01:22:28   if they had this data, then other people would have bought it and would be using it.

01:22:32   Yeah, I think you're right. I think you're right. Apple might have just paid people to do it.

01:22:36   But this is something where I'm like, I use Google Maps and I really like Google Maps

01:22:40   because Apple Maps can be kind of wonky for me in certain scenarios.

01:22:45   But I'm looking at it now and I'm like, well I'm probably at least in the meantime going

01:22:48   to switch to Apple Maps.

01:22:50   Because I use it sometimes when I want directions on my watch because the integration with the

01:22:55   watch is really good.

01:22:56   But now I'm like, that transit stuff, that is fantastic.

01:23:01   I really, really like their transit maps.

01:23:03   So I only have iOS 9 on my iPad right now, I don't have it on my phone, but I'm thinking

01:23:11   that that would be something that I would use a lot when I put it on my phone.

01:23:16   Yeah I was not going to install the public beta on my phone, especially while traveling.

01:23:20   The phone is too vital, I'm definitely not going to do that.

01:23:25   But on the iPad it was fun to do and fun to play around with.

01:23:29   So big thumbs up from me for the iOS 9 beta so far.

01:23:33   I'm really liking it. IMS9 is grey approved. Yes. Alright, we're gonna cut the show here I think. We are indeed sir.

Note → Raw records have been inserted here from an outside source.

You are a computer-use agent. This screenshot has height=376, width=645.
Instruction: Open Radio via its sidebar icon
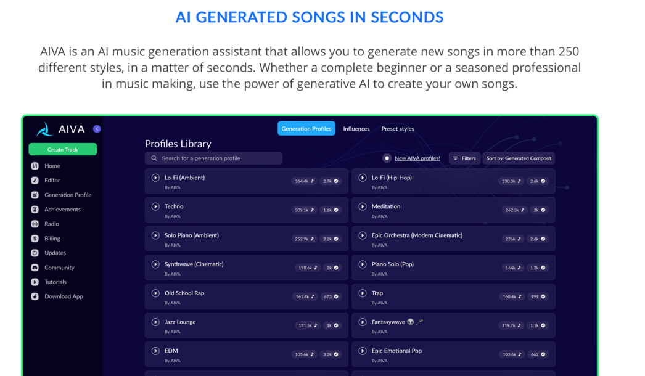point(34,224)
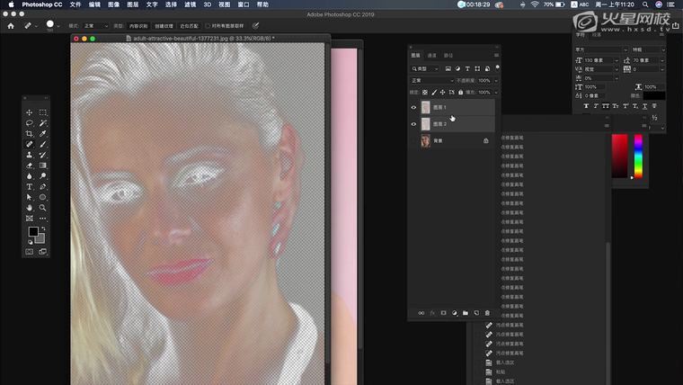The image size is (683, 385).
Task: Select the Crop tool
Action: (30, 133)

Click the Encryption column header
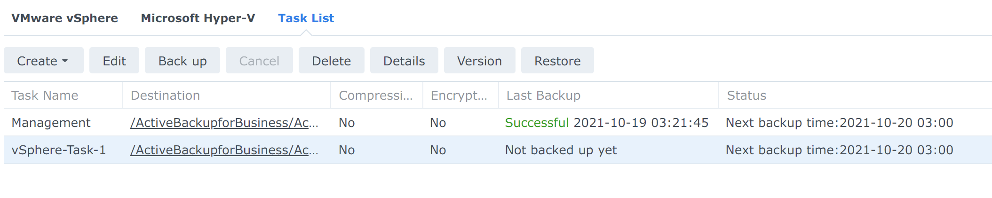tap(459, 95)
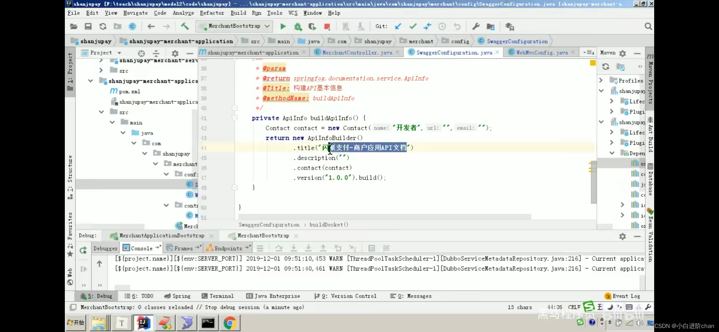Select the MerchantController.java tab

point(357,52)
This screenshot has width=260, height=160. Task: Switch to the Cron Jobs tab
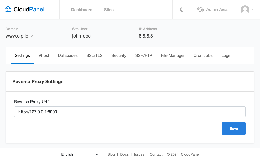[203, 55]
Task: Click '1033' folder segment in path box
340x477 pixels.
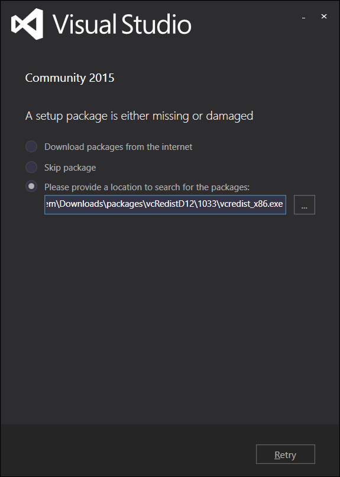Action: click(207, 204)
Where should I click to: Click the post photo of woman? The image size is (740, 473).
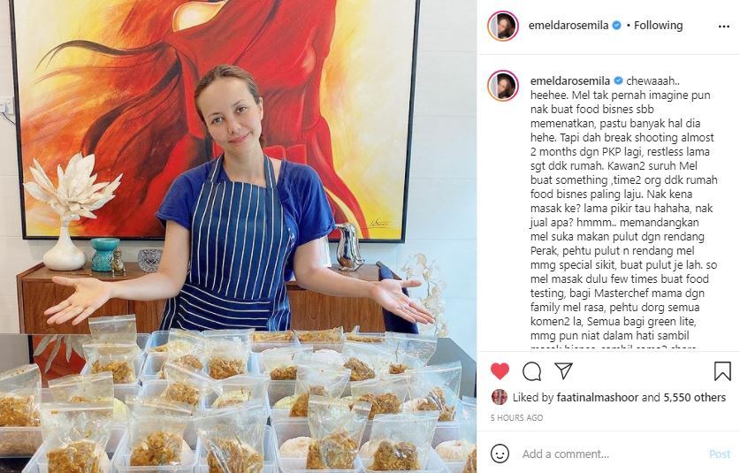(x=239, y=237)
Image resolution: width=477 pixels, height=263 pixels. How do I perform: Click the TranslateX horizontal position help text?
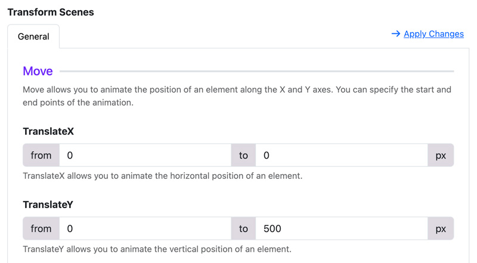coord(163,176)
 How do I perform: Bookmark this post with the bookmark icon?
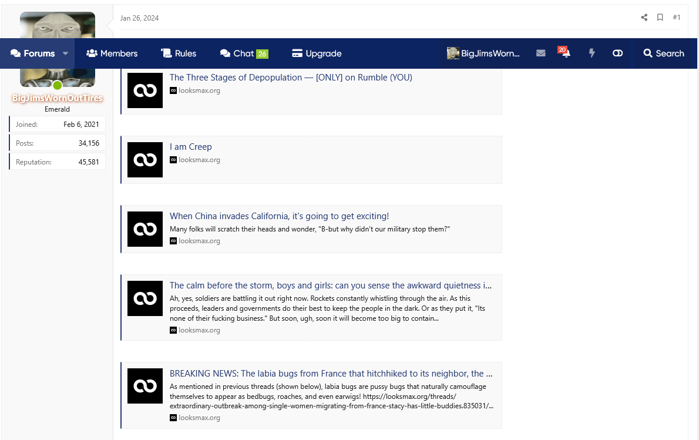(660, 18)
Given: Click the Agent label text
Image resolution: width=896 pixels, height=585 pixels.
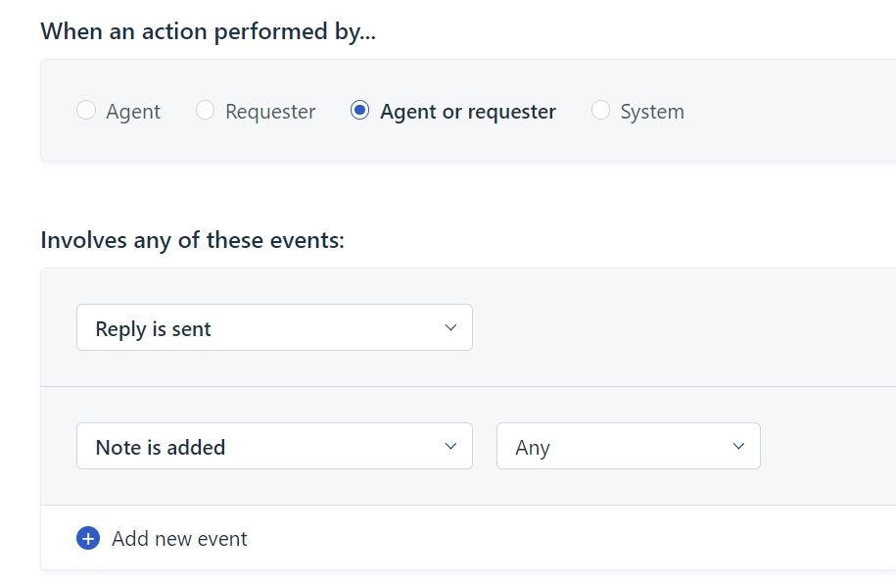Looking at the screenshot, I should point(133,112).
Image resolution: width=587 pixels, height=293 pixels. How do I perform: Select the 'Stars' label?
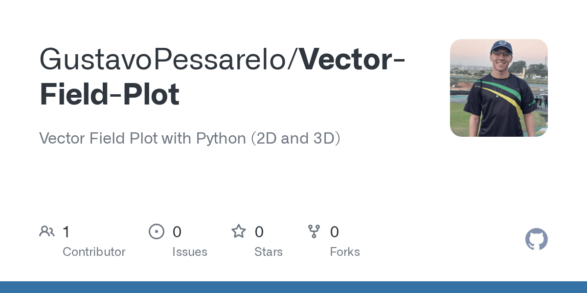[269, 252]

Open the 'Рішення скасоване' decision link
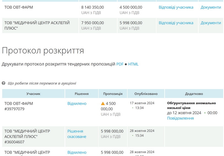point(77,134)
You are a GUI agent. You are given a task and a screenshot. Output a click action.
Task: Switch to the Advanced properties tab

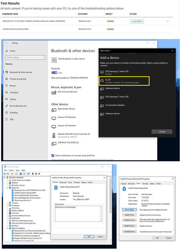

01:23:39   Right because we're not gonna do questions. No. Because you and I are actually going to record

01:23:46   tomorrow and do a whole bunch of questions because of the traveling that I am doing so

01:23:52   In listener time they will hear us in a week, but I am going to hear you in less than 24 hours

01:24:00   I'm so excited.

01:24:01   It is a thing that is happening.